Two Countries, One Vision
It’s a pleasure to sample almost anything served at Raku, an Asian restaurant perched high in a West Hollywood mini-mall.
The name--and the food--call to mind raku ware, the handcrafted vessels developed four centuries ago in Kyoto, Japan, for the tea ceremony. Each raku creation is a small treasure stamped with the individuality of its maker. And there is individuality aplenty at Restaurant Raku. The dishes are Korean-Japanese, blending the subtlety and sweetness of Japanese food with the rustic, vigorous dash of Korean cuisine.
The location, a mini-mall along the far northern stretch of La Cienega Boulevard, is not prime restaurant territory, but people have found Raku. Go early and it is deserted; by the time you finish, the tables may be full. Customers are primarily Asian, like the young Korean-Japanese who visits Raku once a week. “It’s just like my mother’s food,†he said, as he tucked into the Korean pancake and Korean beef tartar.
Raku’s chef-owner is Bangja Hong, who is Korean, though born in Japan. She is assisted by her sister, Ilsoon Lim. They stand behind what looks like a sushi counter, only it is lined with prepared dishes, not raw fish. One container was full of potato salad, which seems to be a staple in Japanese restaurants. But I opted for lighter fare, a watercress salad with grapefruit. Turning occasionally to a range behind them, they produce an amazing variety of food in limited space.
The food is served in pretty Asian containers--not raku ware but charming nonetheless. The chopstick holders might be tiny fish, flowered paper bows or some other whimsical Japanese design. A black and gray theme turns the room into a cool, relaxing, vaguely post-modernist space fronted with huge windows.
The sisters excel at creations like minced shrimp and enoki mushrooms stuffed into a zucchini flower. The flower and its squash handle are coated with sheer tempura batter and deep-fried. The same mixture also comes wrapped with perfumed shiso in crisp batter. Exquisite, and in the same vein, is minced chicken sandwiched with shiso between slices of lotus root, dipped in batter and fried.
Some dishes are purely Japanese, such as boiled yellowtail and daikon permeated with sweet soy seasoning, or a shrimp-stuffed rice ball wrapped with nori seaweed. Others, such as barbecued beef ribs, are purely Korean.
A perfect example of Raku’s mixture of Japanese and Korean is the stunning halibut sashimi. The fish is delicate and pale atop a bed of shredded lettuce. Around it is a border of spicy orange sauce accented with sesame oil. You would expect a strong sauce to overwhelm raw fish, but this is a fine marriage. Similarly, tiny, tender pea sprouts become an effective carrier for hot, sweet Korean dressing.

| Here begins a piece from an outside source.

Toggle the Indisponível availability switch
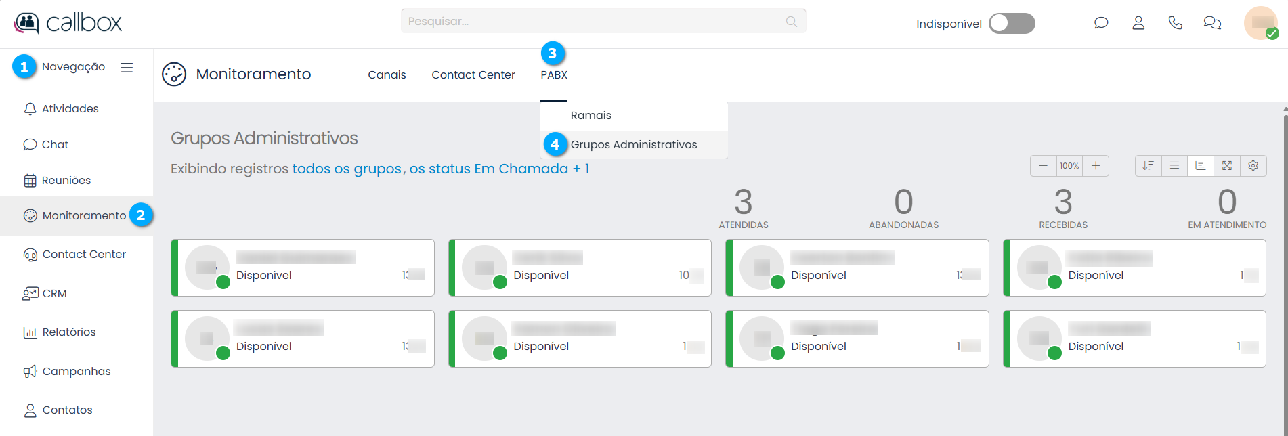This screenshot has height=436, width=1288. point(1012,24)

The thin golden-brown Korean pancake is packed with green onions, Asian chives, minced shrimp and ground pork, while Japanese pancake contains sliced pork, squid, cabbage and mountain taro. Korean-style chilled tofu is softer than Japanese and dressed with garlic soy sauce. The sauce for the Japanese version is flavored with dried fish.
Kimchi fried rice, on the other hand, is mysteriously bland instead of red-hot like the Korean pickle. Any trace of chile has been eradicated.

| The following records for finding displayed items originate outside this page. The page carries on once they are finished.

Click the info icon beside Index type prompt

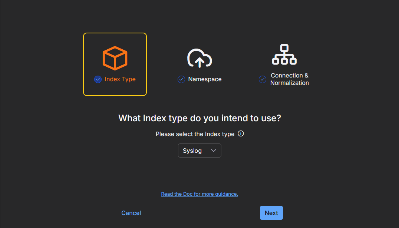(241, 134)
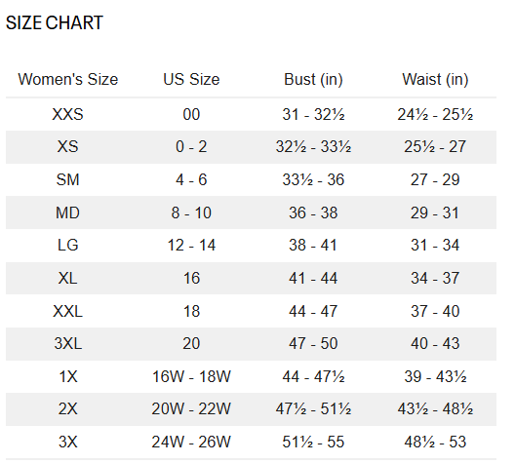Screen dimensions: 515x463
Task: Click the 2X size label
Action: coord(68,408)
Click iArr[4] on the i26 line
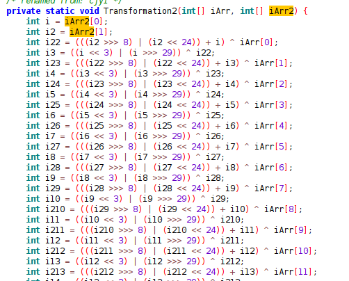 (x=271, y=126)
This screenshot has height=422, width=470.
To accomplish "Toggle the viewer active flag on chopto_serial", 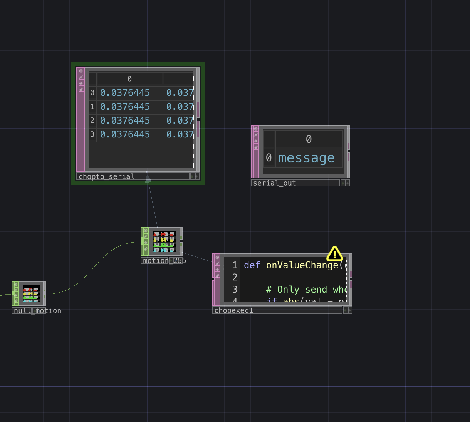I will [x=81, y=71].
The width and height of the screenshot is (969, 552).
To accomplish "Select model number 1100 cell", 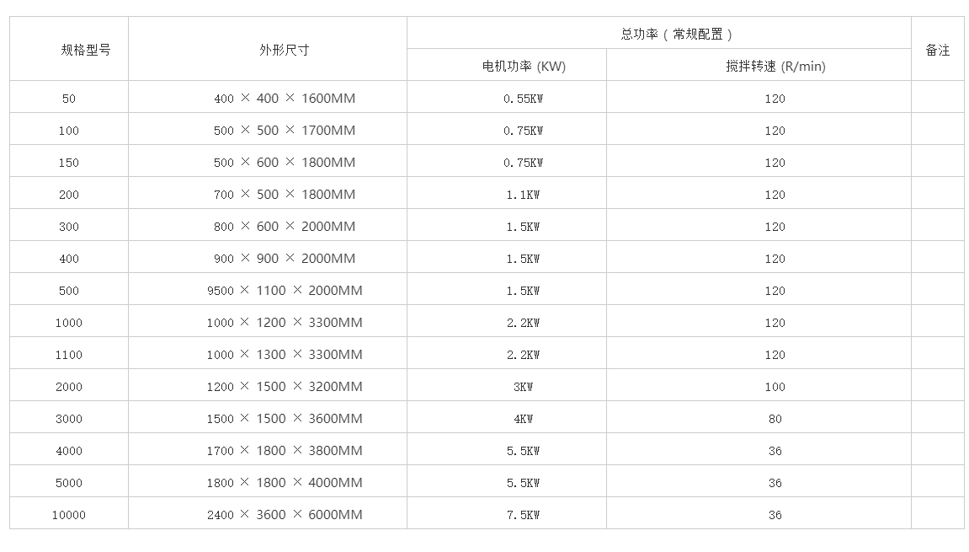I will (69, 355).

The only dish I haven’t liked here was cheese-stuffed beef and potato croquette. Topped with thick white sauce, this big bland blob couldn’t compete with Raku’s light, artfully composed dishes. Of course, I was already overstuffed from eating too many of these.
English is not the main language here (the Korean raw beef is listed on the menu in Japanese only), so what you order may not be what you expect. Seasoned rice turns out to be sticky white rice mixed with sesame seeds, shiso, finely shredded nori and lots of tiny, needle-thin dried fish. It is delicious. If you can’t decide what to choose, there’s an $18 combination dinner that includes Korean barbecue, fried chicken and assorted tempura. Another plate combines three of the day’s specials for $7.50. This may be the more interesting choice.
In addition to a regular menu, there is a sheet of daily specials. One night there were two sheets, the extra one devoted to vegetable dishes, which indicates this is a good destination for vegetarians.
Prices seem low for food of this caliber. The halibut sashimi--it’s called white raw fish with Korean spicy sauce on the menu--is a high-end item at $8. Other dishes range from $2.50 (chilled tofu) up, with most priced from $4.50 to $7. This makes Raku a bargain as well as a find.
BE THERE
Restaurant Raku, 1106 N. La Cienega Blvd., Nos. 201 and 202, West Hollywood, (310) 657-4519. Dinner 6:30 p.m. to 12:30 a.m. Wednesday through Monday. Closed Tuesday. Wine and beer only. Street and garage parking. All major credit cards. Dinner for two, food only, $20 to $40. What to get: White raw fish with Korean spicy sauce; deep-fried zucchini flower stuffed with chopped shrimp and enoki; Korean-style pancake, seasoned rice.